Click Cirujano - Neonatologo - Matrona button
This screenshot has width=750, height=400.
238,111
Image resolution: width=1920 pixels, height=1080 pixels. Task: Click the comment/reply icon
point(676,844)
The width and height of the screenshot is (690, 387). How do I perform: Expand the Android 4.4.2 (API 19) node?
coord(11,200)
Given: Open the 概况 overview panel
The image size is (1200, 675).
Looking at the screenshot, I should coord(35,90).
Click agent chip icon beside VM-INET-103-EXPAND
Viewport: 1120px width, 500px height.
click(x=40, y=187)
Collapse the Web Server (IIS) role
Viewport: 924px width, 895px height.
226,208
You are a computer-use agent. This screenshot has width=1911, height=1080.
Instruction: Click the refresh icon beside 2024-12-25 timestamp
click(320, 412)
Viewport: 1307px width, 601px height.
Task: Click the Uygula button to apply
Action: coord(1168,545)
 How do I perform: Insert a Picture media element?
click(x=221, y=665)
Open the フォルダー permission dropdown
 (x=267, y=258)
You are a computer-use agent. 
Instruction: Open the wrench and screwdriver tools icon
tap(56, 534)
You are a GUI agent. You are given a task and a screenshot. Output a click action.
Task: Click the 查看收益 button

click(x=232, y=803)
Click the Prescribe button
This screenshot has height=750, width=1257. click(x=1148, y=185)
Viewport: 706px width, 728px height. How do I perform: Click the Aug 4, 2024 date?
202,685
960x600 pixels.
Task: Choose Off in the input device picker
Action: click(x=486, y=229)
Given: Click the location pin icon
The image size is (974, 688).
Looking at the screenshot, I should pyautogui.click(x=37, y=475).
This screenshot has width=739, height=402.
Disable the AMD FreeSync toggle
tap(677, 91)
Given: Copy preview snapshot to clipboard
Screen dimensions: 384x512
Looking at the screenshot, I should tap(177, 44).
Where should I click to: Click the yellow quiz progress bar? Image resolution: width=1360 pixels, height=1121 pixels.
* * * *
→ **Task to carry out**
Copy the entries word for word.

→ **Reply**
Click Cirujano - Neonatologo - Matrona button
This screenshot has width=750, height=400.
238,111
Image resolution: width=1920 pixels, height=1080 pixels. Task: Click the comment/reply icon
point(676,844)
The width and height of the screenshot is (690, 387). How do I perform: Expand the Android 4.4.2 (API 19) node?
coord(11,200)
Given: Open the 概况 overview panel
The image size is (1200, 675).
Looking at the screenshot, I should coord(35,90).
Click agent chip icon beside VM-INET-103-EXPAND
Viewport: 1120px width, 500px height.
click(x=40, y=187)
Collapse the Web Server (IIS) role
Viewport: 924px width, 895px height.
226,208
You are a computer-use agent. This screenshot has width=1911, height=1080.
Instruction: Click the refresh icon beside 2024-12-25 timestamp
click(320, 412)
Viewport: 1307px width, 601px height.
Task: Click the Uygula button to apply
Action: coord(1168,545)
 How do I perform: Insert a Picture media element?
click(x=221, y=665)
Open the フォルダー permission dropdown
 (x=267, y=258)
You are a computer-use agent. 
Instruction: Open the wrench and screwdriver tools icon
tap(56, 534)
You are a GUI agent. You are given a task and a screenshot. Output a click action.
Task: Click the 查看收益 button

click(x=232, y=803)
Click the Prescribe button
This screenshot has height=750, width=1257. click(x=1148, y=185)
Viewport: 706px width, 728px height. How do I perform: Click the Aug 4, 2024 date?
202,685
960x600 pixels.
Task: Choose Off in the input device picker
Action: click(x=486, y=229)
Given: Click the location pin icon
The image size is (974, 688).
Looking at the screenshot, I should pyautogui.click(x=37, y=475).
This screenshot has width=739, height=402.
Disable the AMD FreeSync toggle
tap(677, 91)
Given: Copy preview snapshot to clipboard
Screen dimensions: 384x512
Looking at the screenshot, I should tap(177, 44).
Where should I click to: Click the yellow quiz progress bar? Image resolution: width=1360 pixels, height=1121 pixels.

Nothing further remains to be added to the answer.